This one is a bit of a shorter update, because there’s not a lot new to report. Outages remain frequent, and longer, like they did in March. Starlink announced that they would be rolling out an update that would allow the dish to change which satellite it’s connected to when it sees an obstruction. If that has made it to my dish, I haven’t noticed its effects.
And yet, even with my obstruction problems, Starlink is still nicer for most of my internet usage than my fixed wireless connection. I reconfirmed that in the middle of the month, when I felt like my Starlink connection was especially unstable. After two days of much slower internet (the large grey bands in the timeseries plot below), I returned to Starlink and have waited out the downtimes since. (Except for video calling, when the slow-but-connected fixed wireless still wins.)
I’m officially looking forward to writing my May update. Parts for a tower to raise Dishy out of tree obstruction territory should arrive on Monday. Fingers crossed that about a week from now, the shape of my outage graphs will change dramatically.
This month’s graphs are below. They cover noon on March 31 through just before midnight on April 30. A refresher on what they mean:
- Time series plot:
- Each square represents one second. There are 1200 seconds (20 minutes) in each line, so a day is 72 lines tall.
- White: connected. Red: Obstruction. Blue: Beta downtime (recently renamed “other” in the mobile app). Grey: no data (the dish rebooted, or my laptop was connected to the other network).
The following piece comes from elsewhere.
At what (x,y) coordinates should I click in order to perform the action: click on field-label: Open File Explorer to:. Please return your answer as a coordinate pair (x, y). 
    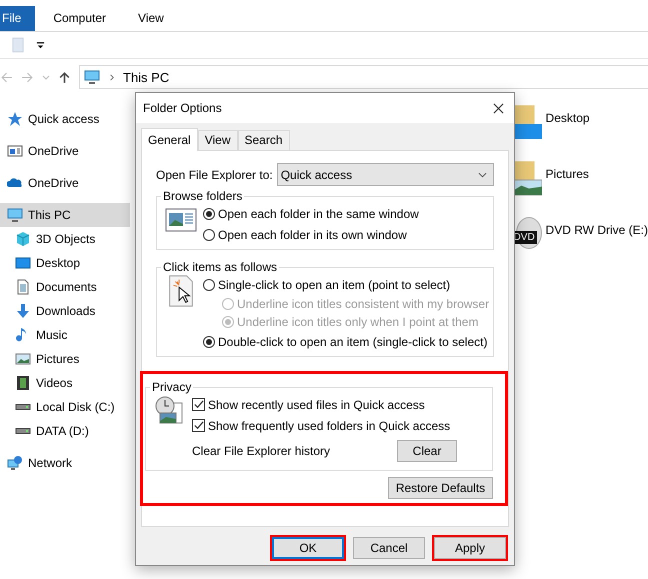
    Looking at the image, I should click on (214, 175).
Yellow: a special case of White, where the connection lasted for at least 30 minutes, without an outage lasting longer than 2 seconds.
- The height of each bar indicates the number of times an outage (or connection) was observed lasting the length of time indicated on the horizontal axis.
- Colors are the same as the time series plot, though now all connected durations are yellow (no more white), and all durations are plotted (not just greater than 30 minutes). Grey (no data) is also left out of this chart, mostly because the counts are so small compared to other fields, that they wouldn’t be visible.